Problem details:
Using the review of Saint Maybe below, answer these questions:
1. How many pages long is Saint Maybe?
2. Which of the author's novels won a Pulitzer Prize?
3. What city do many of her characters never leave?

Extract provided:
■ ■ ■ ■ ■

SAINT MAYBE; by Anne Tyler; Alfred A. Knopf; 337 pages; $22.

Anne Tyler's books are so sad. Usually someone dies. There may be a divorce or two as well. The people left behind struggle with loss and guilt throughout the novel. Then they get old.And Anne Tyler's books are funny. She makes us laugh even as she describes funerals, weddings, car accidents.

Her books are also well-written. Her characters are odd but intriguing. They tend to drop out of college. Many of them never leave home until they're 40, and never leave Baltimore at all. Nonetheless, they know what is true. Beautifully, simply, Tyler tells us the truth of their lives.

She's written a dozen novels. Only in the past decade has she become famous. After "Dinner At the Homesick Restaurant," readers welcomed "Accidental Tourist" and then "Breathing Lessons," which won a Pulitzer Prize. The world would like to know more about this author, but Anne Tyler grants few interviews. She lives, like one of her characters, a kind of regular life in Baltimore. A Washington Post reporter (who didn't get an interview) says Anne Tyler has never even met her editor.

If her lack of participation in promotional book tours or TV talk shows gives her more time to write, we should all be glad.

■ ■ ■ ■ ■

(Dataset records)
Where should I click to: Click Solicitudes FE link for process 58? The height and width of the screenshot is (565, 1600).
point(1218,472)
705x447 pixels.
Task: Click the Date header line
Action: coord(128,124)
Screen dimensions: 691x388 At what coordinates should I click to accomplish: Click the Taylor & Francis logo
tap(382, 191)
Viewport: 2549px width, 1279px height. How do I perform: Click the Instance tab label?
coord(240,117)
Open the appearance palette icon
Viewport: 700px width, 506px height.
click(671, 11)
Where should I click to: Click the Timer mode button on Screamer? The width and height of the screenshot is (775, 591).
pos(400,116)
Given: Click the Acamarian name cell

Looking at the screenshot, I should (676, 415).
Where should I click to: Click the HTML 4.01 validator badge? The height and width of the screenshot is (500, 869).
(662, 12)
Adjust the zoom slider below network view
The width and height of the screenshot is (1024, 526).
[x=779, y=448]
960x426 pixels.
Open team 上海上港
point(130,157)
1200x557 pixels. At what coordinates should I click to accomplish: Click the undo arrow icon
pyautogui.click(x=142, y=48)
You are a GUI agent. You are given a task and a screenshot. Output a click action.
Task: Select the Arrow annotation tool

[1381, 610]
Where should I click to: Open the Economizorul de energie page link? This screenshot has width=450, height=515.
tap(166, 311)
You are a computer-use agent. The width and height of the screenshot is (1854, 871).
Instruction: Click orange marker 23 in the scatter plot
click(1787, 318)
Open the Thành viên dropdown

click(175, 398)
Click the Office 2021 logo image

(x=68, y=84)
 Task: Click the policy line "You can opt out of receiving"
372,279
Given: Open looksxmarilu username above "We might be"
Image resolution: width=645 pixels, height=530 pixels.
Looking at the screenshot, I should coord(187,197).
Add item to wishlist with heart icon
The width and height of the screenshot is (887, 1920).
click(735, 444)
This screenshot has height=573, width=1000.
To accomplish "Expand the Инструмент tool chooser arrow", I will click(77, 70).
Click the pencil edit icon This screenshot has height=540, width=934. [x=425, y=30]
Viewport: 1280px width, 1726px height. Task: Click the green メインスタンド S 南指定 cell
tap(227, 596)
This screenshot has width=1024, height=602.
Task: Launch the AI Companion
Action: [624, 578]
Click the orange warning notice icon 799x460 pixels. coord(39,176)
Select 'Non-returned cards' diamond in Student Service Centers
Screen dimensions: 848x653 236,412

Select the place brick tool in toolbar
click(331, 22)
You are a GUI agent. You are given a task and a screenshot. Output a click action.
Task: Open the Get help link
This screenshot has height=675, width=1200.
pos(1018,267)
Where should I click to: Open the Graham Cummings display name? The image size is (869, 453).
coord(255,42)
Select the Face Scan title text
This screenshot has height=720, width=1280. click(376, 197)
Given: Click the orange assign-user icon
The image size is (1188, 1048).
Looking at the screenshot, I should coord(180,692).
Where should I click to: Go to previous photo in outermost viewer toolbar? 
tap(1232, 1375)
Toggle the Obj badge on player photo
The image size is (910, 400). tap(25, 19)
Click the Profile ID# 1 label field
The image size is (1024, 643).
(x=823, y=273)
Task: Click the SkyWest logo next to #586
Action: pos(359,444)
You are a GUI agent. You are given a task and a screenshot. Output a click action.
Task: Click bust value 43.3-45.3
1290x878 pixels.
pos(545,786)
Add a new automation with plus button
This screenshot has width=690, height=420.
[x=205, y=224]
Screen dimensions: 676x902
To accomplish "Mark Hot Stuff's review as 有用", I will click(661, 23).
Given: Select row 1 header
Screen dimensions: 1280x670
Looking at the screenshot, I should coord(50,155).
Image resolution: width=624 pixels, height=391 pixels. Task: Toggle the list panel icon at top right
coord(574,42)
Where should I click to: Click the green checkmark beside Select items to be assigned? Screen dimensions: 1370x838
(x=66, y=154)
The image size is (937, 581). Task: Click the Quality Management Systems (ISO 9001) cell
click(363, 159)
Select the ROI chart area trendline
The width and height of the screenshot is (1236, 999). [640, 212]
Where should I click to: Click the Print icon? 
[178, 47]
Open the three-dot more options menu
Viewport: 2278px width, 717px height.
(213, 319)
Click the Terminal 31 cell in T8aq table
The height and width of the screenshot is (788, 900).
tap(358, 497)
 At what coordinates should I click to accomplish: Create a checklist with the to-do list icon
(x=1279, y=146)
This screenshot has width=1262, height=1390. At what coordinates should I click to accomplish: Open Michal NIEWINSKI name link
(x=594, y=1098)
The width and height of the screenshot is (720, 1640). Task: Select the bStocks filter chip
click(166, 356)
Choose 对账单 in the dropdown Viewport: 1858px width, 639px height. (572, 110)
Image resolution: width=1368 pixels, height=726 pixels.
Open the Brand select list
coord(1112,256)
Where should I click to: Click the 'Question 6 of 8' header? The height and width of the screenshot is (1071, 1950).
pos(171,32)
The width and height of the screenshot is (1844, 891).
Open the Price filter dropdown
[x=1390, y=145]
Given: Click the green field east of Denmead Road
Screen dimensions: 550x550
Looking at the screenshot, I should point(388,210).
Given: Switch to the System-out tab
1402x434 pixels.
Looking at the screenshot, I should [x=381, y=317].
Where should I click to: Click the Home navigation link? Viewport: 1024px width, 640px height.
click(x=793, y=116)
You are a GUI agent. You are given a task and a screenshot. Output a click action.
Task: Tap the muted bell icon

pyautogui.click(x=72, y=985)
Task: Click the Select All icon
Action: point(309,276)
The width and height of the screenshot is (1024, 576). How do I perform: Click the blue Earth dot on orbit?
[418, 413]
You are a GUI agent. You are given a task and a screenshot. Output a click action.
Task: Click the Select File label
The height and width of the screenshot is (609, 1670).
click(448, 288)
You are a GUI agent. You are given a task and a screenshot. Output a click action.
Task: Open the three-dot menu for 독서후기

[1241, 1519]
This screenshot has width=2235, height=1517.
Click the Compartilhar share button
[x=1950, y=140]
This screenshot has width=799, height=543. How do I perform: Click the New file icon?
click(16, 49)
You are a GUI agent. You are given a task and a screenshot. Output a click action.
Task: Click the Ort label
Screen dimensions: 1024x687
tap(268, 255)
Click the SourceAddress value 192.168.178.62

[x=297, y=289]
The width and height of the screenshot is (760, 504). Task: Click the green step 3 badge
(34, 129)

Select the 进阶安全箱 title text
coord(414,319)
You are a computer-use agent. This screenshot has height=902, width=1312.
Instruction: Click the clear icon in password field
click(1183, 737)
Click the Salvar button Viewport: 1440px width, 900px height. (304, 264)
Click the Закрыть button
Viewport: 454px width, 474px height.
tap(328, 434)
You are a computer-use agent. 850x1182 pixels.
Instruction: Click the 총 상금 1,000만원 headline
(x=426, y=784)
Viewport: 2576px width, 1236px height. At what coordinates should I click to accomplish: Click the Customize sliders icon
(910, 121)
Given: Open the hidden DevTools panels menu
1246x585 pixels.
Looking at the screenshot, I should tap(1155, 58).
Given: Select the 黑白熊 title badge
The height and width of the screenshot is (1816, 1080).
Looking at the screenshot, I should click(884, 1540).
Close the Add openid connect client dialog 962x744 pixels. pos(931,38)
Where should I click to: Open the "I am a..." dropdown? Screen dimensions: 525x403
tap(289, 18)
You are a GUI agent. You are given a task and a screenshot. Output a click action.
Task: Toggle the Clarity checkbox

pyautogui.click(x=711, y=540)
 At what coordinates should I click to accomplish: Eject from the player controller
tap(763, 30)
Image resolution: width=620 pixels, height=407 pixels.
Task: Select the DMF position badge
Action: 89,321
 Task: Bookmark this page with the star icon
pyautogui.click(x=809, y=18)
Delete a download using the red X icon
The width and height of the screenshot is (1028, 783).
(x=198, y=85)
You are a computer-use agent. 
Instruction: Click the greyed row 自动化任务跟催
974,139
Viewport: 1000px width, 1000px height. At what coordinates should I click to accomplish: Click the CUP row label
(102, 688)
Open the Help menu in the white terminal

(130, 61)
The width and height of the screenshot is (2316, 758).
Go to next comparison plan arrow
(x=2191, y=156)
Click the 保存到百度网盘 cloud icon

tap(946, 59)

■ ■ ■ ■ ■

Written response:
1. 337 pages
2. "Breathing Lessons"
3. Baltimore